··· Document

Réduire les émissions carbones des portefeuilles d’investissement
Larry Fink n’est pas seul. Cette année, en préparation de la COP26, 127 des plus importants investisseurs et gérants d’actifs de la planète se sont réunis au sein de la Glasgow Financial Alliance for Net Zero. Dans le cadre de cette alliance, ces acteurs s’engagent tous à réduire les émissions nettes de gaz à effet de serre de leurs portefeuilles d’investissement à zéro d’ici l’année 2050.
Il faut toutefois des outils pour réaliser cet objectif. Cette « Alliance » répond aussi à un besoin marqué, au sein de la communauté financière de pouvoir comprendre plus précisément dans quelle trajectoire de réchauffement climatique s’inscrit chaque portefeuille d’investissement. Pour les acteurs financiers, être capable de modéliser ces trajectoires permettra de constater dans quelle mesure ils participent ou non à atteindre l’objectif global défini lors des Accords de Paris. Plus schématiquement, il faut déterminer quel est le bilan carbone, présent et à venir, des actifs qui composent ces portefeuilles.
Or, la mesure des émissions totales de gaz à effet de serre d’une grande entreprise est un processus complexe, à multiples entrées. A fortiori, projeter les émissions futures de toutes les entreprises d’un portefeuille et faire correspondre ces émissions futures à une trajectoire de réchauffement climatique nécessite de développer une expertise pour laquelle il existe aujourd’hui un débat technique et méthodologique sur la pertinence de ces modèles, qui amène parfois à remettre en question les chiffres communiqués par les acteurs qui se soumettent à cet exercice. A titre d’exemple, la trajectoire de Véolia pour l’année 2100 a été évaluée à 6°C par un acteur et à 2°C par deux autres (Raynaud et al, 2020).

······
··· Données présentées

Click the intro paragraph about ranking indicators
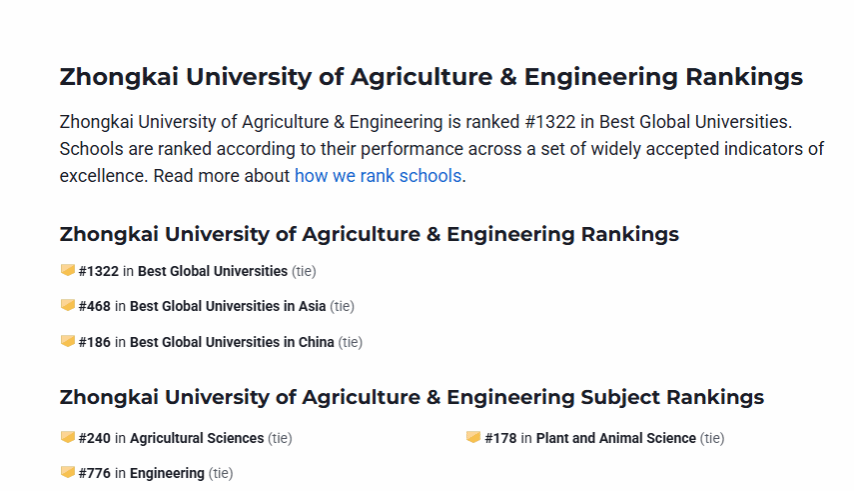854x491 pixels. tap(440, 149)
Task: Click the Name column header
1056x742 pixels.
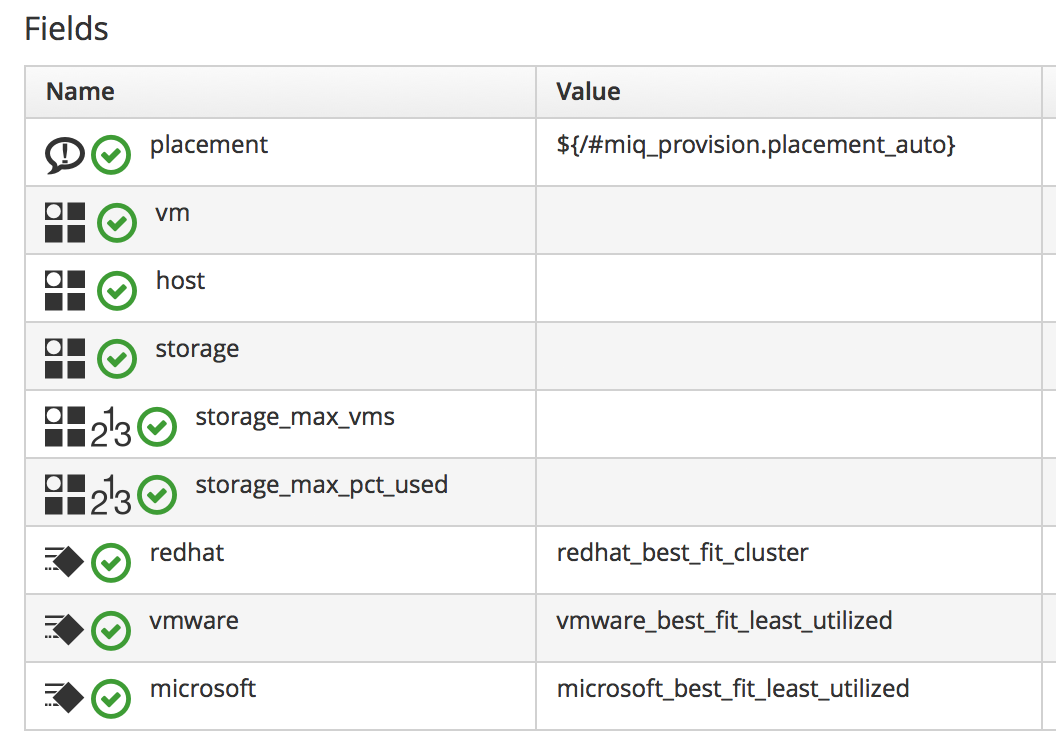Action: 80,92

······

**Consignes:**
• A. Quelles années le document donne-t-il en chiffres ?
• B. Pouvez-vous modifier le passage du document qui commence par « Il faut toutefois » et se poursuit jusqu’à « composent ces portefeuilles. », en y remplaçant « acteurs financiers » par « investisseurs institutionnels » ?

**Exercice corrigé:**
• A. 2050, 2100 et 2020.

• B.
Il faut toutefois des outils pour réaliser cet objectif. Cette « Alliance » répond aussi à un besoin marqué, au sein de la communauté financière de pouvoir comprendre plus précisément dans quelle trajectoire de réchauffement climatique s’inscrit chaque portefeuille d’investissement. Pour les investisseurs institutionnels, être capable de modéliser ces trajectoires permettra de constater dans quelle mesure ils participent ou non à atteindre l’objectif global défini lors des Accords de Paris. Plus schématiquement, il faut déterminer quel est le bilan carbone, présent et à venir, des actifs qui composent ces portefeuilles.